We know demographics are changing. We’re living longer, quite alarmingly; the population of England is set to rise by around nine million by 20391, with almost two thirds of that increase occurring in the pension age bracket. Not so long ago, many people’s lives fell into three distinct stages – education, career and retirement. The date at which people chose to retire was usually aligned with their state retirement age; 60 for women and 65 for men. Today, retirement no longer means packing up your desk on your 60th or 65th birthday.
Today, many people are choosing to adopt a more gradual approach to retirement, working beyond their state pension age, slowly reducing the amount of time they spend at work. Some people are even choosing completely different careers to embark upon.
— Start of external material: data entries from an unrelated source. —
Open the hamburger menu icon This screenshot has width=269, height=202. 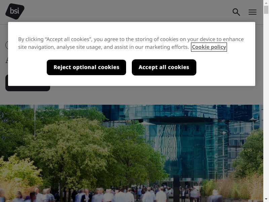[x=253, y=12]
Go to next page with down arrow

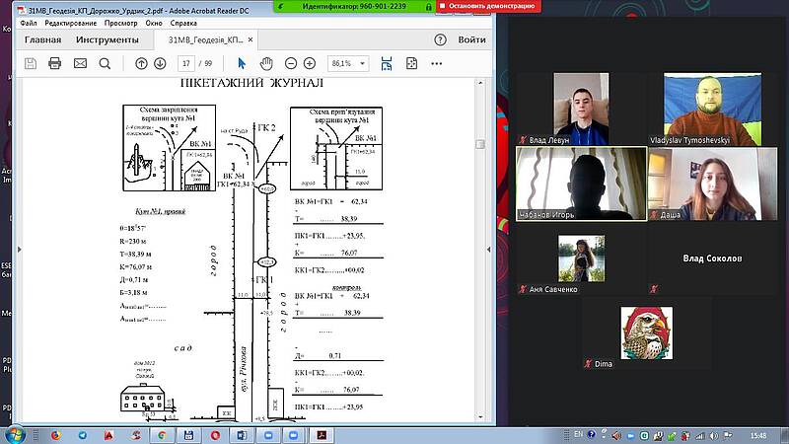tap(159, 63)
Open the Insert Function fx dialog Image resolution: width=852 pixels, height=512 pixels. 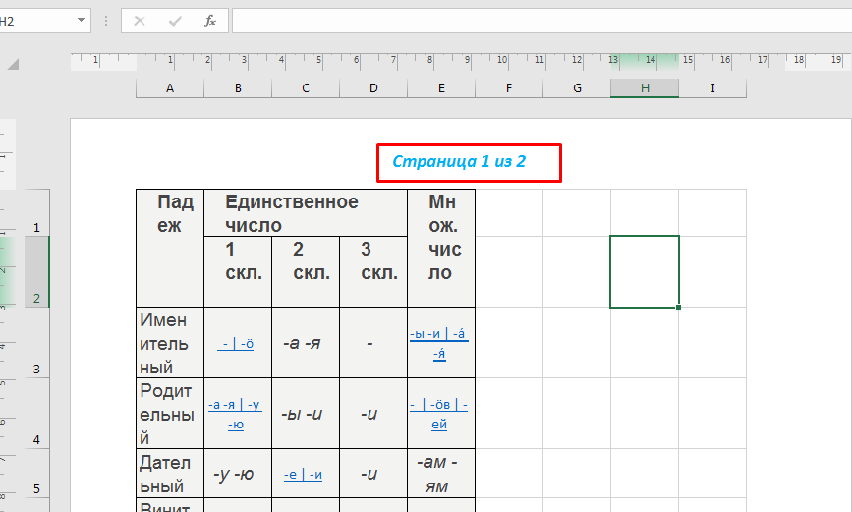[209, 21]
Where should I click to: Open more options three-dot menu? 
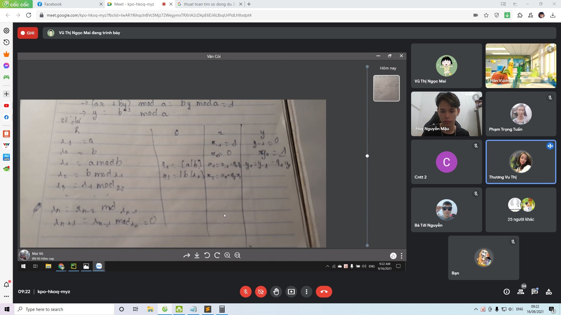point(307,292)
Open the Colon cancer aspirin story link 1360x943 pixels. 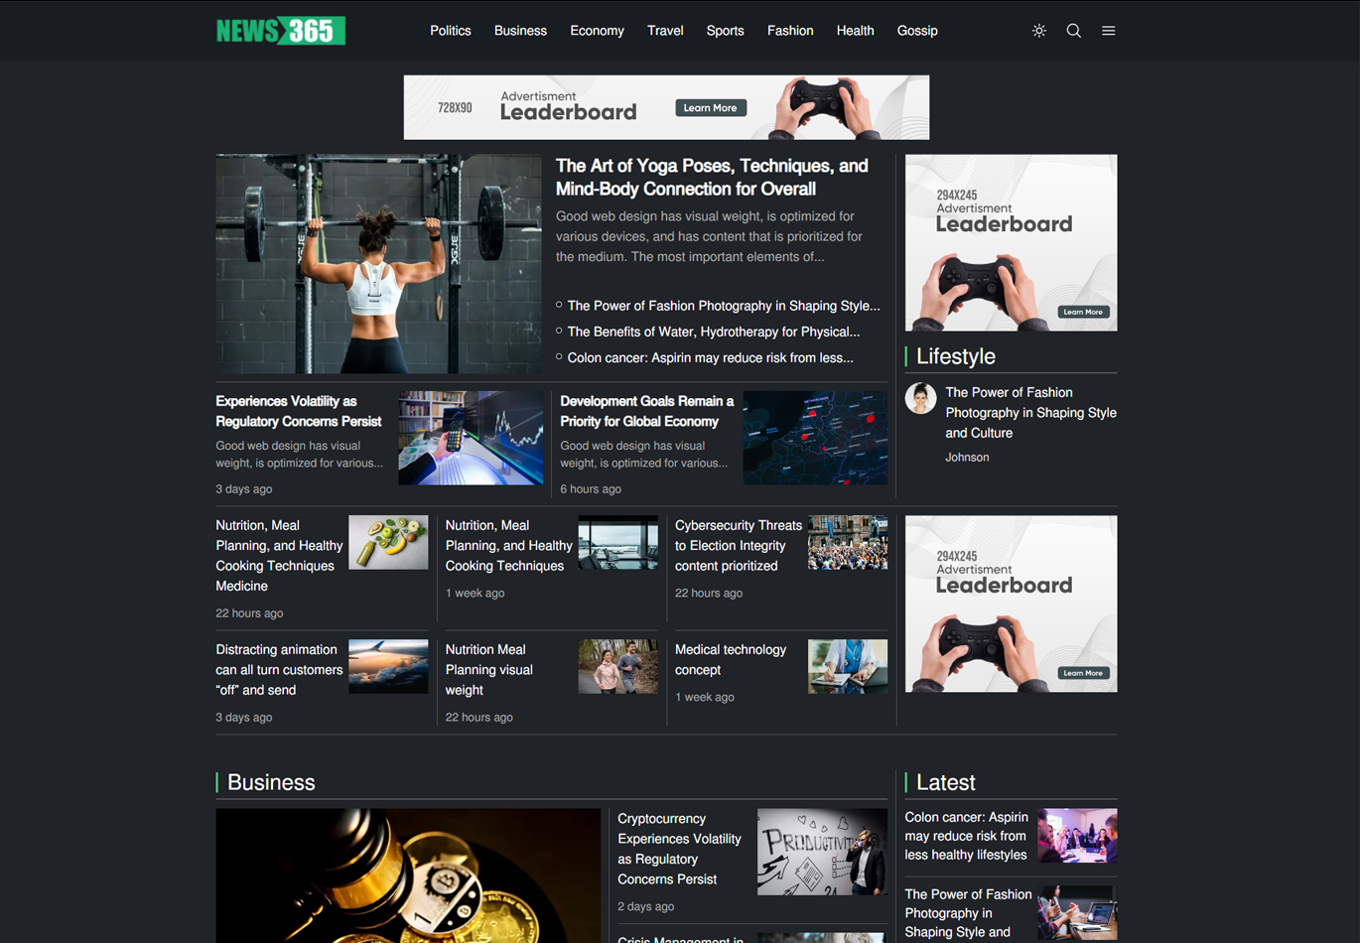tap(711, 357)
A widely-accepted concept referred to as ‘pretirement’ is the process of gradually reducing the number of hours worked, which generally begins in people’s 50s and can run into their 70s and beyond. Figures for the three month period December 2017 to February 2018, show that just under 1.2m people over the age of 65 were in work, and for the first time, there were more than 10m people aged over 50 in employment out of a total workforce of 32.2m1.
People choose to adopt a ‘pretirement’ approach to working for a variety of reasons, including a requirement to boost their retirement income, continuing because they enjoy the work they do, they feel they still have something to offer their workplace.
Whatever your thoughts on the type of retirement you want, financial advice will ensure that you can make the best use of your pension funds and savings, to select the best retirement income solution for your circumstances. It’s important to have the right retirement plans in place so that you can choose the path to full retirement that suits you.
1Office for National Statistics, 2016 and 2018
A pension is a long-term investment. The fund value may fluctuate and can go down. Your eventual income may depend on the size of the fund at retirement, future interest rates and tax legislation.